* Provided text *
::::::::

Yesterday I found myself in the kitchen, doing a familiar routine in my still unfamiliar kitchen. Gathering the ingredients to make homemade rolls, I placed the flour, yeast, sugar, and oil on the counter. I moved the heavy KitchenAid mixer to a spot on the counter by the only plug available, unplugging the crockpot full of simmering chicken just long enough to knead the dough.
I felt so happy. It's one of those "chicken and the egg" questions; which comes first, the baking or the happiness? Do I bake when I'm happy? Or is it that when I'm happy, I feel like baking?
It had been a beautiful morning, starting the day with writing, as usual, and then pushing myself out the door to walk along the bike trail, soaking up the sunshine. I found myself smiling, and waving at the farmers in trucks, and families in cars as they drove past me. The songs of the Meadowlarks, and the coos of the Mourning doves filled the air. The irrigation water rushed through the culverts on its way to the greening pastures.

::::::::

* Task goal *
In the passage about baking rolls, which appliance was unplugged so the mixer could knead the dough? Rely only on the passage above for your answers.

::::::::

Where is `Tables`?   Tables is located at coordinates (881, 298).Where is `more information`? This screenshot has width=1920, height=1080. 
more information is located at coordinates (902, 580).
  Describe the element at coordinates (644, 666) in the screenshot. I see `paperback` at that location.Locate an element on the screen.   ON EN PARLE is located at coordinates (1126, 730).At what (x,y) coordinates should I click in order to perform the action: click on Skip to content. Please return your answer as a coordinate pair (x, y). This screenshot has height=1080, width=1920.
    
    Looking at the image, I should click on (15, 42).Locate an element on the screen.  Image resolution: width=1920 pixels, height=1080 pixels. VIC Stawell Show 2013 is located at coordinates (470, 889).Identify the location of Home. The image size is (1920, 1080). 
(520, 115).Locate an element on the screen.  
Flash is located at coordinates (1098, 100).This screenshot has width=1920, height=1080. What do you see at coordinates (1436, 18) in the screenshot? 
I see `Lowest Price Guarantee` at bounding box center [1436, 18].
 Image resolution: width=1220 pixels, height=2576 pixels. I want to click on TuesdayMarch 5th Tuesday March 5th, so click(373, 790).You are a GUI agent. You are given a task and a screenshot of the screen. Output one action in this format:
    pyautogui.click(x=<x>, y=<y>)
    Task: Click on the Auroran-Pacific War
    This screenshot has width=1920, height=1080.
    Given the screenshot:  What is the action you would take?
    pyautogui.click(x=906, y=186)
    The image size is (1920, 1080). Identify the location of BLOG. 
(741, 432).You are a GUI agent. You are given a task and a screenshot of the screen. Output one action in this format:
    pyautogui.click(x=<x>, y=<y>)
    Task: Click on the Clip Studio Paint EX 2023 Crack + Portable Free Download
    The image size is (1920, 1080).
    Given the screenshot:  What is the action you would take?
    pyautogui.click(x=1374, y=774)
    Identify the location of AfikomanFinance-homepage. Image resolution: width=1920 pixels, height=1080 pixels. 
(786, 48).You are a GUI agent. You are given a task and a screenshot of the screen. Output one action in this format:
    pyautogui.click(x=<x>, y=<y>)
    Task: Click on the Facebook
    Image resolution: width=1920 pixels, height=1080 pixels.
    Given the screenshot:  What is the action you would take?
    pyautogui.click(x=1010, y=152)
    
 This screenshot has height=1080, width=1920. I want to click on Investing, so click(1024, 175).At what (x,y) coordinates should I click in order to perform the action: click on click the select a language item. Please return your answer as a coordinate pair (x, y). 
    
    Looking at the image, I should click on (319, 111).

::::::::

* Solution to this task *
The crockpot full of simmering chicken.